> WHAT YOU HAVE TO DO:
Only the lines below from the one containing "Start the speed test with Run Test" through the one containing "The height and width of the screenshot is (608, 1000)." belong in the answer, set down exactly, with the pictures left out.

Dataset entries:
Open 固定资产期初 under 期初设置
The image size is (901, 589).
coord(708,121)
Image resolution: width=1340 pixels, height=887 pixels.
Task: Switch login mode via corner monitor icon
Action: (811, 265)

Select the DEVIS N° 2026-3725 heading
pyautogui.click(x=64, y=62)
==
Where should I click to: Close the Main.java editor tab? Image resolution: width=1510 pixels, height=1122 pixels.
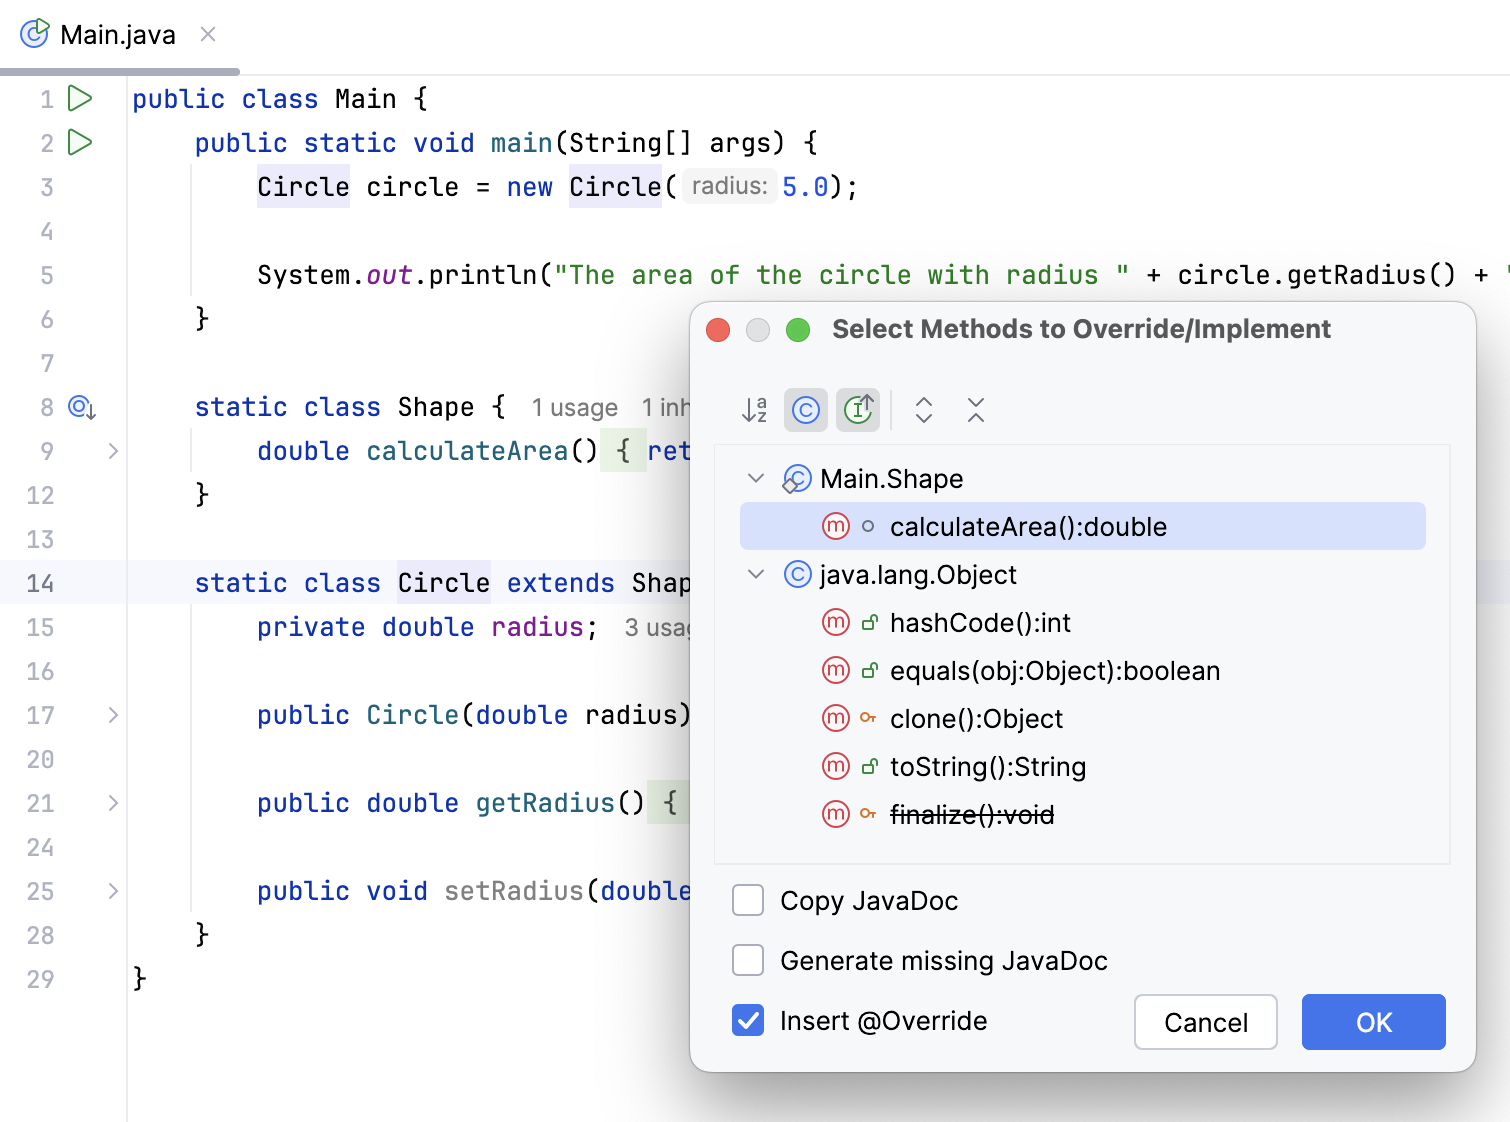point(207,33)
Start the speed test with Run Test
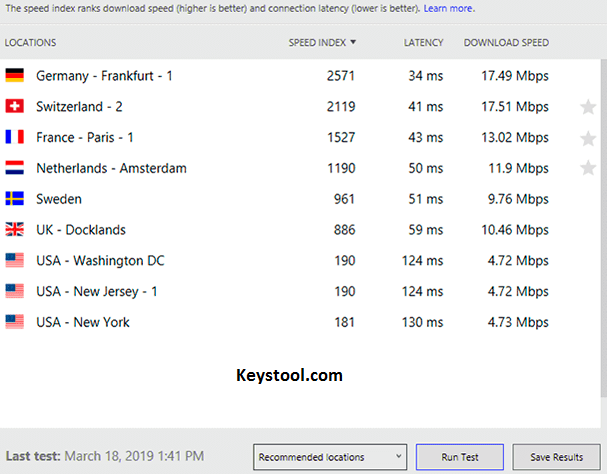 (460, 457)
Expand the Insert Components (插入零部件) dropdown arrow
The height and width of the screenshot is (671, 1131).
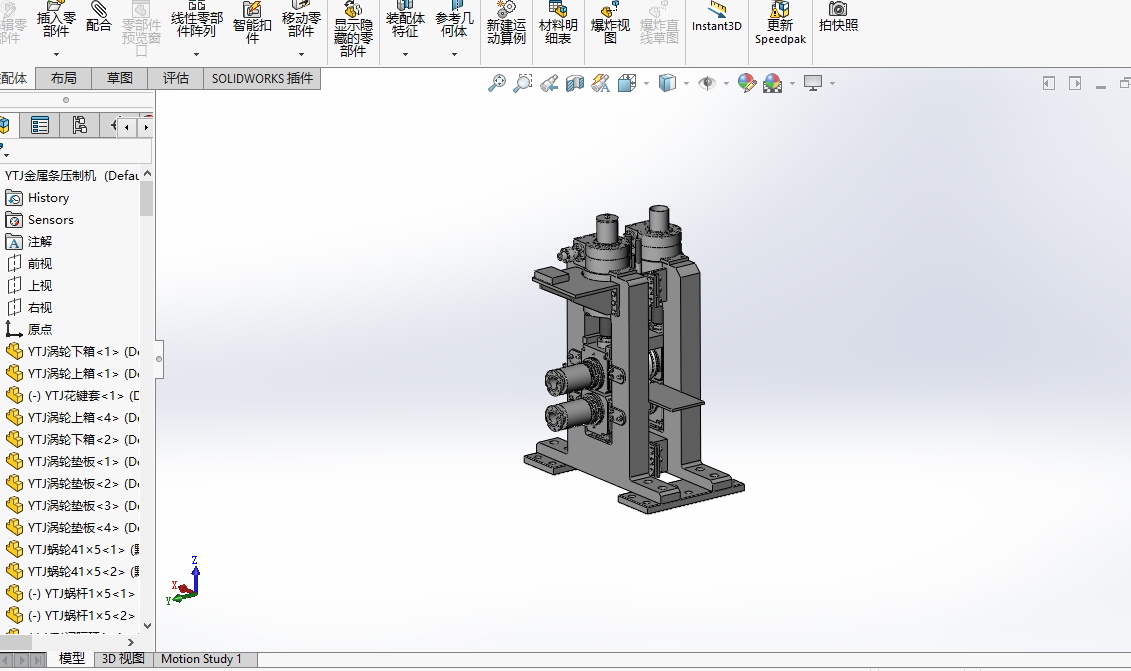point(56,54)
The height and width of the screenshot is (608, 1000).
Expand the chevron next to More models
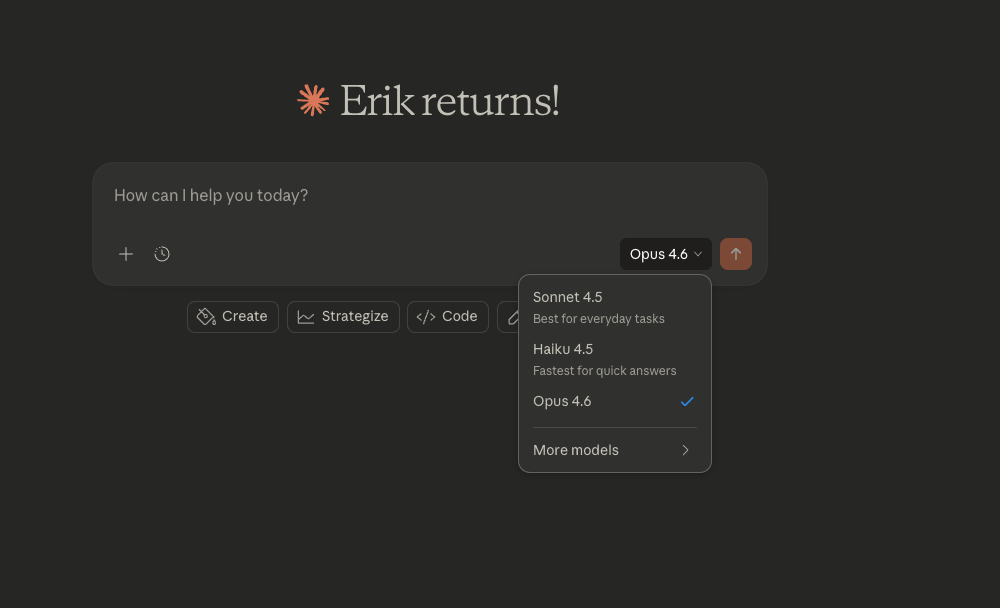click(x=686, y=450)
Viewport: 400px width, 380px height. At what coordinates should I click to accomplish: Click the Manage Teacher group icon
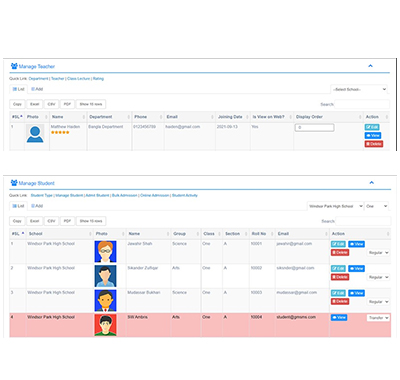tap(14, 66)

> ANSWER AREA:
Start the speed test with Run Test
 (460, 457)
Expand the Insert Components (插入零部件) dropdown arrow
The height and width of the screenshot is (671, 1131).
point(56,54)
The height and width of the screenshot is (608, 1000).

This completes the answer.